Ask HN: HN censoring Facebook licencing controversy?
This thread had over 750 points, and 250 comments. However, all of a sudden, after 12 hours of being present, it is being marked as a duplicate of [2], which has under 150 points, not nearly as many comments (approximately 130), and no presence on the front page (or the next 10 pages for that matter).
Surely policy should prefer the thread with the most activity and more points? Particularly when it's on something I really wish to pay attention to (or rather, the commentary of HN participants which I value, of which [1] was receiving a lot of), given that it seriously affects the direction of present and future projects (which, at this stage, will no longer be utilising React).
Cheers.
[1] - https://news.ycombinator.com/item?id=15050841 [2] - https://news.ycombinator.com/item?id=15050705
31 comments
[ 2.6 ms ] story [ 64.7 ms ] threadI don't know if this is the case here, but it's a possibility.
The other has 759 points to 279 comments.
Doesn't that mean the one marked as a dupe, had less comments to points.
I could be misunderstanding though, did you mean less comments to points.
It's a shame HN actively combats debate, the only discussion allowed here is about benign stuff where mostly everyone here agrees.
Past a certain size, the commentary on an article is hard to digest, and stuff gets repeated in different subthreads. It tends to become quite noisy. I can see the value in trying to steer new discussion away from the hot topic.
Additionally, I think the larger the topic, the more likely it is that you have people chiming who are triggered by emotion rather than thinking out their response (see the above point about most things being already said in a large thread).
Lastly, I have seen good debate on here now and again. I think distinguishing feature is that often people come to a consensus, or agree to disagree.
That said, I do think that there are good debates that have been shut down here, but shouldn't have. Or rather, they are debates worth having, even if HN is the place for them (eg anything skirting the topics of religion or politics)... and it's hard to tell when debates are silently killed if you aren't paying close attention, which I don't, so it's probably a bigger problem than I think.
Anecdotal, but it certainly _feels_ like an attempt to censor the topic at hand. Now that I think about it, I agree that my choice of title wasn't the best to be quite confrontational, but it is what spurred my creation of this thread.
Whether censorship was the intent or not, it's the effective result.
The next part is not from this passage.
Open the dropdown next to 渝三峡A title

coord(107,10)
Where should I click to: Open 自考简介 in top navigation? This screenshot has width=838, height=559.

For another example see: https://news.ycombinator.com/item?id=12285545
This was marked as a duplicate of a PDF version of this essay that was submitted over 270 days prior to that being submitted.
It was high up on the front page and then gone out of nowhere.
I fully expect dang to come and remove this comment but we'll see.
The post was clearly gaining rapid traction on a Saturday morning - it could of easily hit 2000+ upvotes.
This is disturbing. HN mods better chime in.
http://hnrankings.info/15050841,15050705/
Is there a way for users to "vouch" that a story is not a dupe?
Edit: Ranking of this Ask HN:
http://hnrankings.info/15053297/
Edit2 (1440 UTC): the [dupe] tag has been removed and the story is back on the front page, rank #11.
If you email us at hn@ycombinator.com, we will read it and respond. Users seem to imagine that moderation happens in dark rooms with seedy agendas but the truth is we're a part of the community and accessible. Once we've had an initial cup of coffee and replied to the latest censorship-accusation thread, that is.